Richard Baraniuk’s TED Talk was very revolutionary for a speech given in 2006.  The idea of open-source is not new, but has not seemed to apply to K-12 school levels until very recently.  Because of the graduate classes I have taken in library science, I now see the librarian as the center of the informational storm swirling around a school.  The librarian has the education and knowledge to decipher accurate information from the millions and millions of webpages on every topic known to man—they truly are the “quality control” for the school.  With open source education comes the fact that anyone—and they mean anyone—can contribute information to the masses, and some of this information can be hurtful, incorrect, or damaging.  Teachers have long trusted their printed textbooks to relay information to their students, and the idea of creating textbooks that are tailored to specific students in terms of language and educational level can be a daunting proposition.  This is a perfect example of where a librarian can be the “person of reason”.  The librarian probably has the most knowledge of open source in the first place, and he or she can provide accurate information to the teachers so that teachers know how to use the sources productively.  It doesn’t matter how amazing a source is for students if the teachers don’t know how to use it or refuse to use it.

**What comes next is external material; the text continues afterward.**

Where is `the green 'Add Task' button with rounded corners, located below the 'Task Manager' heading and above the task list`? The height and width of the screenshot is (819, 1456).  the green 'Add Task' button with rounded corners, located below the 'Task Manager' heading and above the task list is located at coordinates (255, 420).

As a science teacher who is using ten year old textbooks, I can tell you that my books are out of date the minute they are published.  So many new scientific discoveries are made every year that the textbook cannot keep up with the information and no school district can afford to replace their textbooks yearly.  Open-source textbooks would help eliminate that lag time in scientific information.  A science teacher could choose to use a new textbook every year, provide several different sources to her students, or choose to not use a textbook at all.  My colleagues and I rely more on current scientific articles and websites to find current information for our students than the textbook.  In fact, I rarely use the textbook other than as a resource for basic background information.